Experts confused, concerned with anti-lockdown rally imagery

A rally to end pandemic restrictions with religious and racist imagery being linked. An examination of a poster promoting the upcoming event in Alberta. Jonathan Muma reports.

CALGARY – It’s billed as a rally against pandemic restrictions, but a poster promoting an upcoming march in Alberta is drawing confusion and concern from religious experts who say it appears to link religious and racist imagery.

“This is a fringe element performing a really curious exercise,” said pastor Tim Callaway.

First, there’s the image of white nationalists marching through Charlottesville in 2017. That image is being used to connect this rally to a Jericho Torch March, linking religious text with racist actions.

In a video promoting the event, organizers explain the significance of calling it a Jericho March.

“What happened when they marched around seven times on the last day? The walls came crumbling down so spiritually speaking we need those corrupt walls that have been built up by the politicians to come smashing and crumbling down,” explained one of the organizers.

CityNews reached out to organizer Artur Pawlowski who says the poster appearing to show a photo of a racist rally stateside didn’t come from him and was created by a different “freedom group” planning to attend the event next month.

As for references to the battle of Jericho, he says religion plays a big role in his life and his events.

“Everything that our, that I organize has a Christian meaning. I’m a pastor and this is a Jericho walk, a Jericho march and a prayer rally. A vigil if you will,” said Pawlowski.

“What they’ve done is taken common iconography and or symbology and they’ve morphed it to their purpose,” said Chad Haggerty with the Canadian Cultural Mosaic Foundation.

“It’s all very unclear and vague and frankly I think a bit crazy,” said Irving Hexham, a professor of religious studies at the University of Calgary.

But what imagery or feeling are they trying to evoke? For that answer, experts say you need to go back to the old testament and the book of Joshua.
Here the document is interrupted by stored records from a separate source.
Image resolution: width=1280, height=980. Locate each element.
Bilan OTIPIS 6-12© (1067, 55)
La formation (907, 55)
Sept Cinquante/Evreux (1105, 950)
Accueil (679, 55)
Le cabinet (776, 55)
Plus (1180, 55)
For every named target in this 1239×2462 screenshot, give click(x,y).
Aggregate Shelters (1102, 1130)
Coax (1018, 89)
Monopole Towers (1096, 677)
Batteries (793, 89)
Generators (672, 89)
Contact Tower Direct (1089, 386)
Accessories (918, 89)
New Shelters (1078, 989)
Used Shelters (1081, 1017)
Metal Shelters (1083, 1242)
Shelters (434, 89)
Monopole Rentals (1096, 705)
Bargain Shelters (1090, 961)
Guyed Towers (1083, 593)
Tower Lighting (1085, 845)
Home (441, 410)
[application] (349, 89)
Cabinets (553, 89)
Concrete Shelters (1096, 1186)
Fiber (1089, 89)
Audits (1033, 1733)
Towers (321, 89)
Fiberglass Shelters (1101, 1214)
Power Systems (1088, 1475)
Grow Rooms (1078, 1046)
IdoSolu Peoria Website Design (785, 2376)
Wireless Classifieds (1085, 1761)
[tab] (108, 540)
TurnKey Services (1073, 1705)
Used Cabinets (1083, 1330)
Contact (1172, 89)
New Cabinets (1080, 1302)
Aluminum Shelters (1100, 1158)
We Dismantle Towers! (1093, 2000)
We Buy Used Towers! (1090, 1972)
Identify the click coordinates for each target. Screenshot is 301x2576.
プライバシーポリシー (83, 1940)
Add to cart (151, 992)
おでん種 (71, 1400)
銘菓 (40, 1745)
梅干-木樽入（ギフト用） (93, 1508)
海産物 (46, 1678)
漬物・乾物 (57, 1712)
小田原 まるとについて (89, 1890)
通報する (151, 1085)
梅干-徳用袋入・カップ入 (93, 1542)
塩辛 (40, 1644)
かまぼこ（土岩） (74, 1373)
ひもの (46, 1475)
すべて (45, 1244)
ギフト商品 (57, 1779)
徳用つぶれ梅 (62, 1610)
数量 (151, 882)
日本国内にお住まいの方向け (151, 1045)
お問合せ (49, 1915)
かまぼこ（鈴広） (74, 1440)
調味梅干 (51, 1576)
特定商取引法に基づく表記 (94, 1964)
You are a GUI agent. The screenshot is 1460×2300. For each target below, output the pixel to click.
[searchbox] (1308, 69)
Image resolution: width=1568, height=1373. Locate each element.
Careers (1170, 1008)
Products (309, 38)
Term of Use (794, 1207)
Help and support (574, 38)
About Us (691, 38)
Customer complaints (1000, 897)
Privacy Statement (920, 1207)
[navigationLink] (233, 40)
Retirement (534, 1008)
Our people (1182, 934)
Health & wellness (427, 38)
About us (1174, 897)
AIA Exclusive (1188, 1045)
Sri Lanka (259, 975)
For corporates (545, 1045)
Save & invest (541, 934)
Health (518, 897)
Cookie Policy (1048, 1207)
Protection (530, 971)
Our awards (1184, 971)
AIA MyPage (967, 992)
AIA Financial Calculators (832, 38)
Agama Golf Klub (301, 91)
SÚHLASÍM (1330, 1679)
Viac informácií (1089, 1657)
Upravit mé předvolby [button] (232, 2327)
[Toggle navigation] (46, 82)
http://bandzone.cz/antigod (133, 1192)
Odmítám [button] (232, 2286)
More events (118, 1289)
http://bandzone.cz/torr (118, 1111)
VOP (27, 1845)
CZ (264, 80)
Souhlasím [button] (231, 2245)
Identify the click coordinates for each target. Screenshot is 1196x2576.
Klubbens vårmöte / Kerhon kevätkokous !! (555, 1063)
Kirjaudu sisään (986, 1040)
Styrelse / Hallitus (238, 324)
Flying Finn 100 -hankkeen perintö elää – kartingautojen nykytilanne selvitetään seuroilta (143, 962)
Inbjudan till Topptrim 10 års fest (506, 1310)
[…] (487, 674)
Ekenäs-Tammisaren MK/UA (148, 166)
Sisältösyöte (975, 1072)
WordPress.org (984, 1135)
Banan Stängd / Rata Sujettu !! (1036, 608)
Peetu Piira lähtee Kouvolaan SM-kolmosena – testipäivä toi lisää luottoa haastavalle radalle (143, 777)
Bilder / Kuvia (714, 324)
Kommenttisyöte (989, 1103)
“The people of Israel, or at least their military component, walking around the City of Jericho once for six days and then on the seventh day they walk around it seven times, blow their horns and the walls come crumbling down,” explained Callaway.

“It’s nothing that the children of Israel really do, it’s something that God does. But they’re trying to see it in some way that if they do this, God will come in the on their side and the government will fall in some way,” said Hexam.

“We do well to be cautious just reaching into the Bible and grabbing hold of some story and yanking it into the 21st-century world and using the imagery and the language that a lot of people really don’t know how to take,” said Callaway.

And that’s why–despite the confusion around why the group has taken this approach–there is still concern.

“Especially following events like Charlottesville and then what happened at the US capitol a couple of weeks ago can we really afford to just dismiss rhetoric as empty? Sadly, I don’t think we can,” said Callaway.